From ancient texts, this was determined to be Ancalaxus the Forge, the great beast that once brought terror to the southern lands and was presumed to have perished thousands of years before. Estimates place his age at 6,000 and some odd years at the time of his defeat. He had lain within his lair, in a state of suspended animation not unlike hibernation, for almost two thousand years, when he was awakened by a thief who stumbled upon the den and, mistaking the dragon's torpor for death, began looting the place.
If a dragon could hibernate for a period measured in thousands of years, there is no way to say how long they can live. It is generally accepted by sages that a dragon will perish somewhere before reaching the age of 8,000 years, but they admit that this is pure speculation, based on the fact that no dragon older than Ancalaxus has ever been encountered.

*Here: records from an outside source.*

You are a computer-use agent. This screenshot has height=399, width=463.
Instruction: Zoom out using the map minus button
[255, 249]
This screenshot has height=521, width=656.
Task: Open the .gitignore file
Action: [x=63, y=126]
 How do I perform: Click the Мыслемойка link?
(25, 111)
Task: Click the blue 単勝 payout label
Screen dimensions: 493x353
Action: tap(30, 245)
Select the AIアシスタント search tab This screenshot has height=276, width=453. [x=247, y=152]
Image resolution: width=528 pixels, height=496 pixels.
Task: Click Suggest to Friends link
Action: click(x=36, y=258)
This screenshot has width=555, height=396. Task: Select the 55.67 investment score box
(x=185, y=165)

The dragons themselves no doubt know, but they aren't telling. They do have the disconcerting habit of referring to non-draconic species as "mortals," which may be a clue or may simply be arrogance on their part.
It is not even known for certain that they do die. Throughout history, some dragons have simply mysteriously disappeared, but they, like Ancalaxus, may simply be in torpor or they may have left for other parts or simply have been slain by someone who, for whatever reason, did not advertise the deed. Dragon corpses showing extreme aging have never been reported, so it seems plausible that they either do not die, or that they go someplace hidden to perish (like the legendary Elephant's Graveyard of Earth). If such a "Dragon's Graveyard" exists on Jenneria, its existence has never been reported.
In the real world, Jenneria gets its name from its origins. Originally, it was simply a continent where I placed all the "generic" modules from 1E (those that weren't set in an established world). With time, it grew into a world of its own and a campaign world in its own right.